= The Bosstones =

American musical group

The Bosstones (also known as The Boss-Tones) were an American musical group who performed in the instrumentally-sparse, a cappella-based harmonic style known as Philadelphia doo-wop.

The Bosstones apparently released only one record in their history: "Mope-Itty Mope" b/w "Wings of an Angel" in 1959 on the Boss Records label. The record was a not a national or regional hit (although it did manage to scrape into the playlists of a few stations, such as KIMN in Denver in May of that year).

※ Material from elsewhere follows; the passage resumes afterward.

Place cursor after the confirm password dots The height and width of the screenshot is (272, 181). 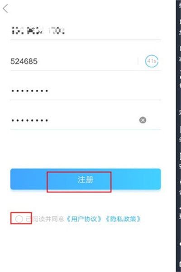(x=49, y=120)
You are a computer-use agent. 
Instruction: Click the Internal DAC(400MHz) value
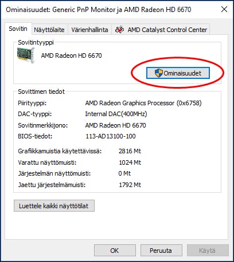point(116,114)
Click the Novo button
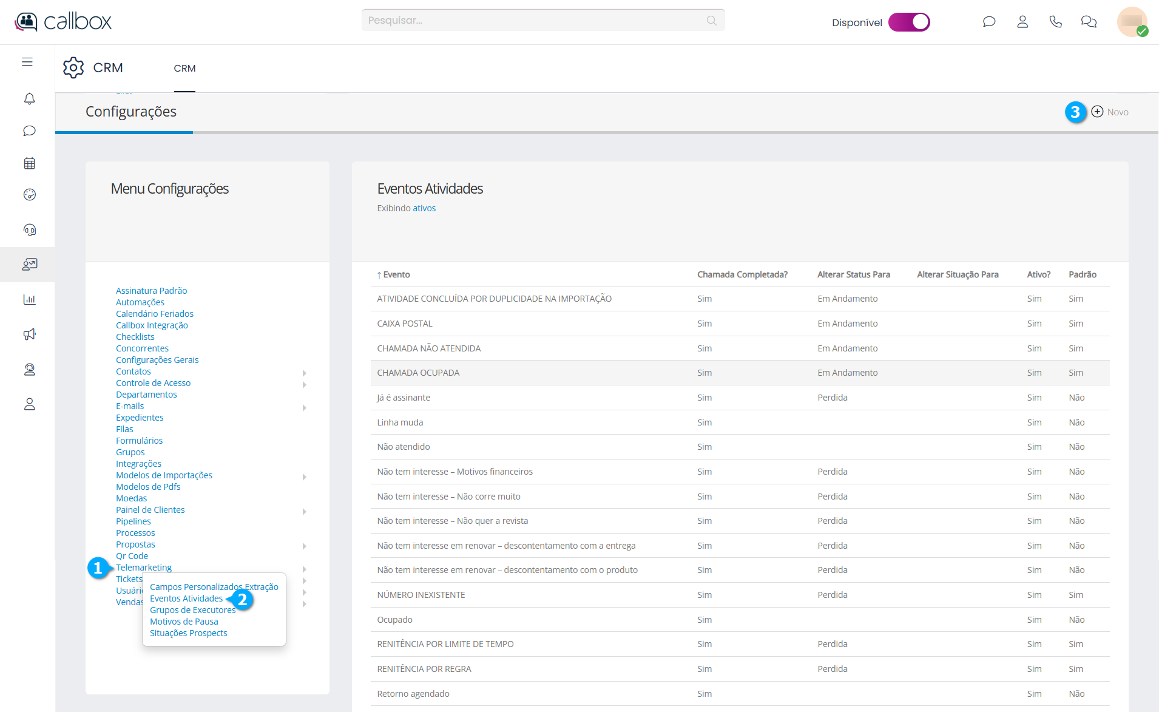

"Mope-Itty Mope" would probably have fallen into complete obscurity except for fact that Mexican border blaster XEAK decided to play it in 1961—in fact, they played it over and over for 72 straight hours, stunting its new format: "Extra News", the first 24-hour all-news station in Southern California (and one of the first in the United States).

In August, 1962, WGES 1390 in Chicago was sold and was renamed WYNR. Before WYNR went online on September 1, 1962, Mopt-itty Mope was played for a few days continuously with breaks only for fake commercials.

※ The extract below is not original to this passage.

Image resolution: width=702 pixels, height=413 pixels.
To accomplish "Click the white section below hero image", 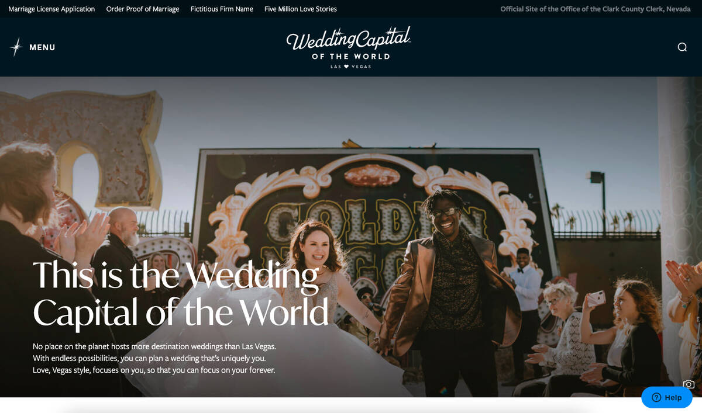I will coord(351,405).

In 1962, The Dovells remade "Mope-itty Mope" as "The Mope-itty Mope Stomp".

In 1983, a ska punk band, calling themselves The Bosstones, was formed in Boston, Massachusetts. After finding out about the long-defunct group of the same name, the newer band changed its name to The Mighty Mighty Bosstones, at the suggestion of a bartender friend, in order to avoid any possible legal hassles.